Admittedly, the contract has been signed by Mr.H.G. Advani as authorized signatory of Som Dutt Builder-NCC-NEC Joint Venture. The same has been continued and operated on the authority and approval of the JV partners in favour of Mr.H.G. Advani. The word 'contractor' is defined in clause 1.1 of the GCC to mean the joint venture and the joint venture is being represented in the contract by Mr.H.G. Advani. Clause 67.1 and 67.3 of the agreement provides for settlement of disputes by arbitration which can be invoked by the contractor, Mr. Advani's position has been approved by the petitioner as well as by other two partners of the JV as contractor. His signatures accepted as binding signatures of the contractor on behalf of the JV as per contract agreement which is annexed as Annexure RH-15. Mr. H.G. Advani has signed the contract agreement including the arbitration clause 67 which is part and parcel of the contract as authorized signatory of the Joint venture. The arbitral tribunal during pendency of Arbitration proceeding also passed an order dated 31st July, 2008, rejecting the objections with respect to the authority of Mr.H.G. Advani. The said order was further not challenged by the petitioner. It was held in the said order if Mr.H.G. Advani can bind parties to other Clauses of the contract, he can also bind parties to the arbitration clause. It is not denied by the petitioner that the objection was not raised at the time of referring of the dispute to the dispute review board (DRB).
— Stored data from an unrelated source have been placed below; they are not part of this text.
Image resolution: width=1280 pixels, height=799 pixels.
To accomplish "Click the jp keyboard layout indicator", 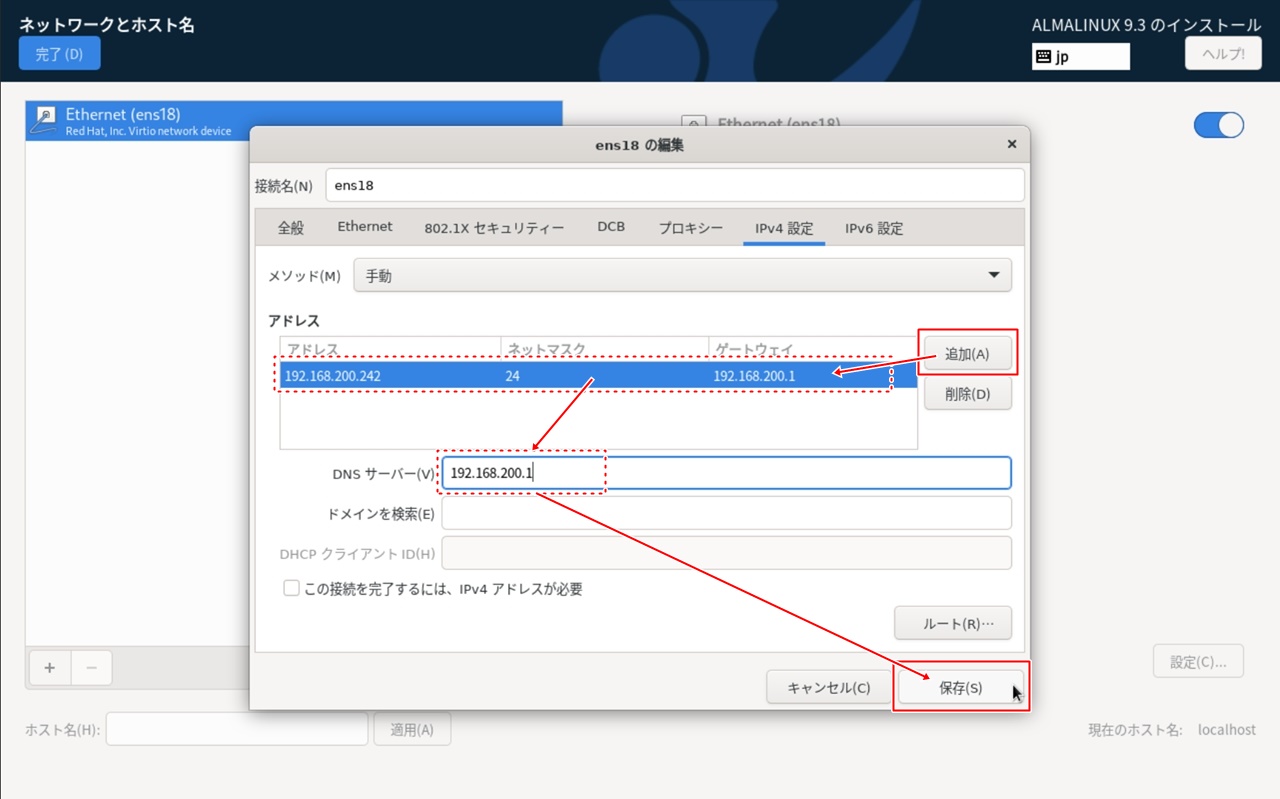I will pos(1080,57).
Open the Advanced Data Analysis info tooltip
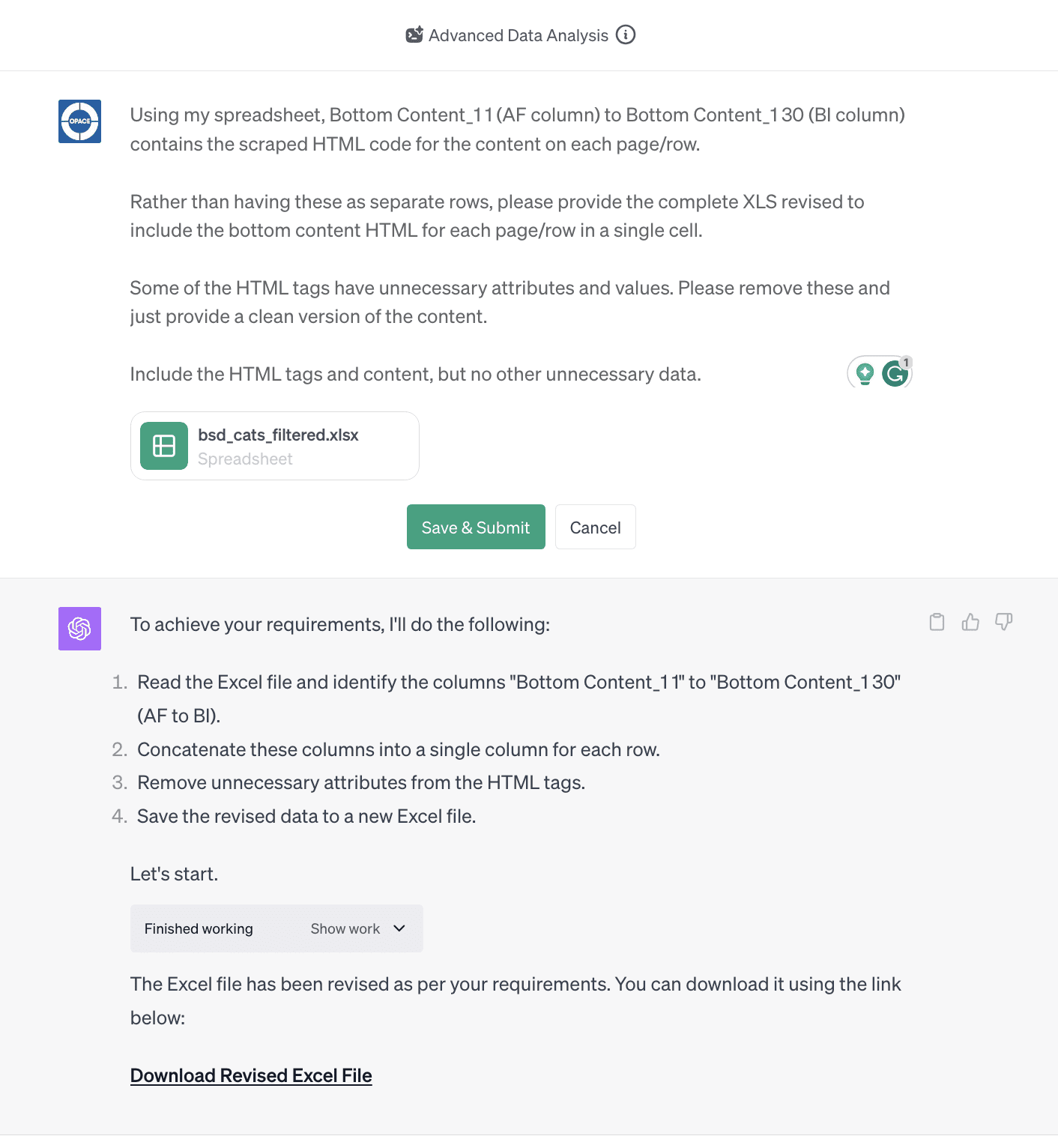This screenshot has width=1058, height=1148. pos(626,34)
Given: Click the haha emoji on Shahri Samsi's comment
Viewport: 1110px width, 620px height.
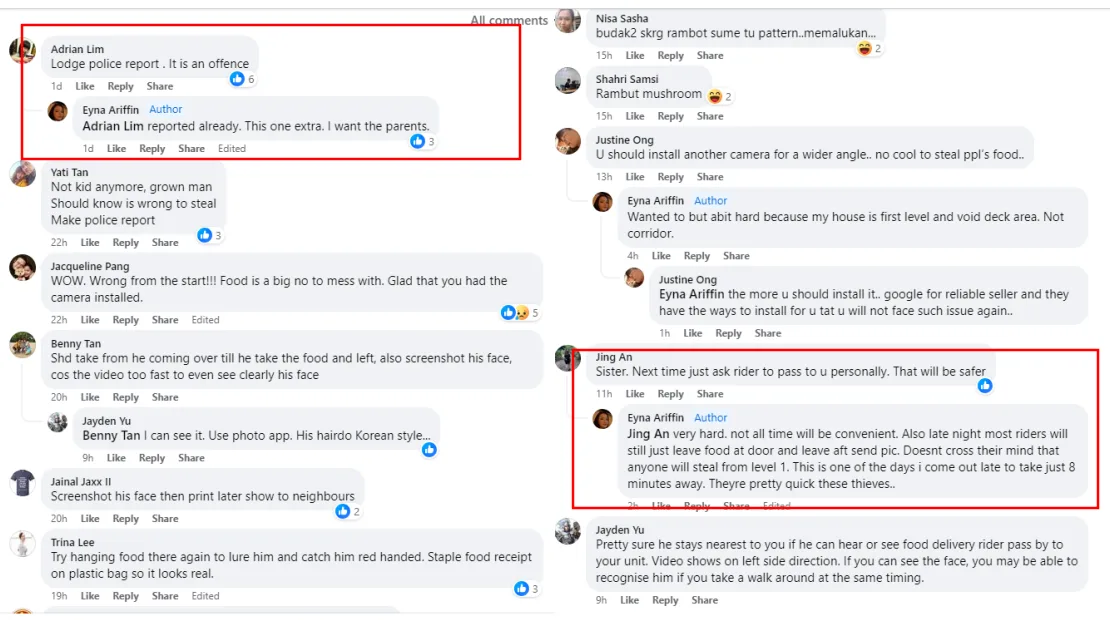Looking at the screenshot, I should pos(715,97).
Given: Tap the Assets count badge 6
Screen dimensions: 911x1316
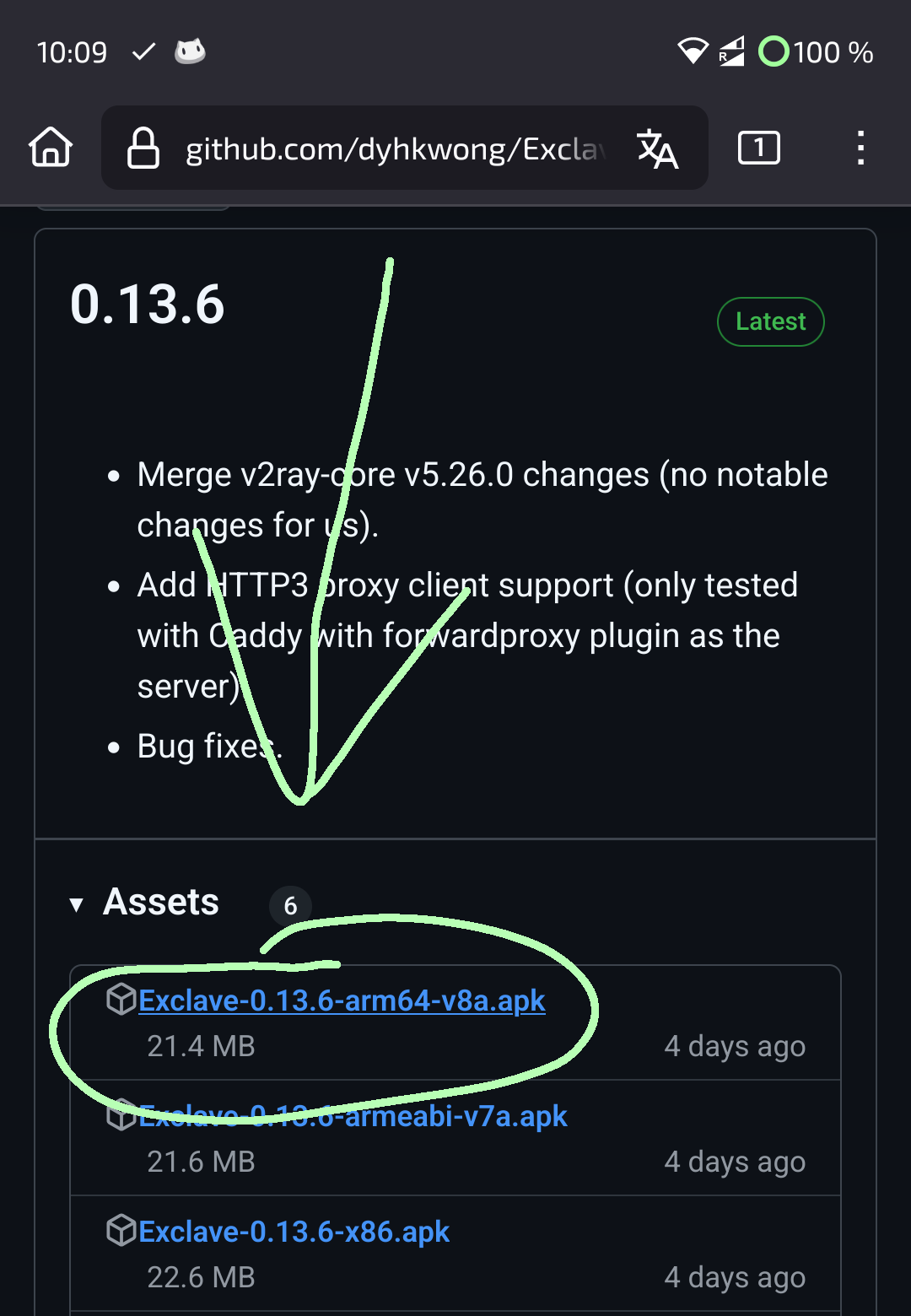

8.2 Clause 5.2(c) and clause 5.2(d) of the Instructions to Bidders, requires the Joint Venture to nominate one of the partners as being in-charge. The authorization shall be evidenced by submitting a power of attorney signed by legally authorized signatories of all the partners. Mr. H.G. Advani, Director of the Som Dutt Builders was nominated as being Company in-charge who was authorised to incur liabilities and receive instructions for and on behalf of any and all partners of the Joint Venture.

8.4 The judgment referred by the petitioner i.e. Apple Valley Resort vs. H.P. State Electricity Board and Anr., 2004 (118) Company Cases 328 has no bearing in the facts and circumstances of the present case since it relates to power of Board of Directors of a company under the Companies Act, 1956. The respondent joint venture is neither a company incorporated under the Companies Act, 1956 nor a registered partnership firm, rather it is a separate entity where the rights and obligations of the parties to the JV are governed by the Joint venture agreement and not by the provisions of either Companies Act, 1956. Similarly, another decision in Nibro Ltd. vs. National Insurance Company Ltd., AIR 1991 Delhi 25, does not help the case of the petitioner as the said case pertains to the provisions of Section 291 of the Companies Act, 1956. Thus the petitioner has accepted the authority of Mr.H.G. Advani for the purpose of settlement of dispute.

OMP No.40/2011 Page 13 of 18

9.2 The Learned Arbitral Tribunal has recorded the fact in the award that the only construction material in the notification for payment of entry tax was the cement. It has come on record that OPC-43 grade cement required for the project was not being manufactured in UP and therefore the engineer had permitted the respondent JV to bring OPC from outside the State. The Joint venture was engaged in project II B and there was no other project of joint venture. It is held by Division Bench of this Court in FCI vs. Shanti Cereals 2011 (1) RAJ 413 (Delhi, para 7), that "as has been constantly held by this Court as well as the Supreme Court, the Forum to raise factual pleas and contention in an arbitration matter is only the arbitral tribunal." It is against the proprietary of legal regime as well as the mandate of law set out in Section 34 of the Act that the Court in objection (and more so in appeal under Section 37) should entertain the arguments that are purely factual in nature. There is no gainsaying that the arbitral tribunal is the master of factual arena and has the right to even go wrong while deciding the factual issues. Unless there is something manifest from the face of the award that is so grave as to move the conscience of the Court that the error would result in a monumental miscarriage of justice.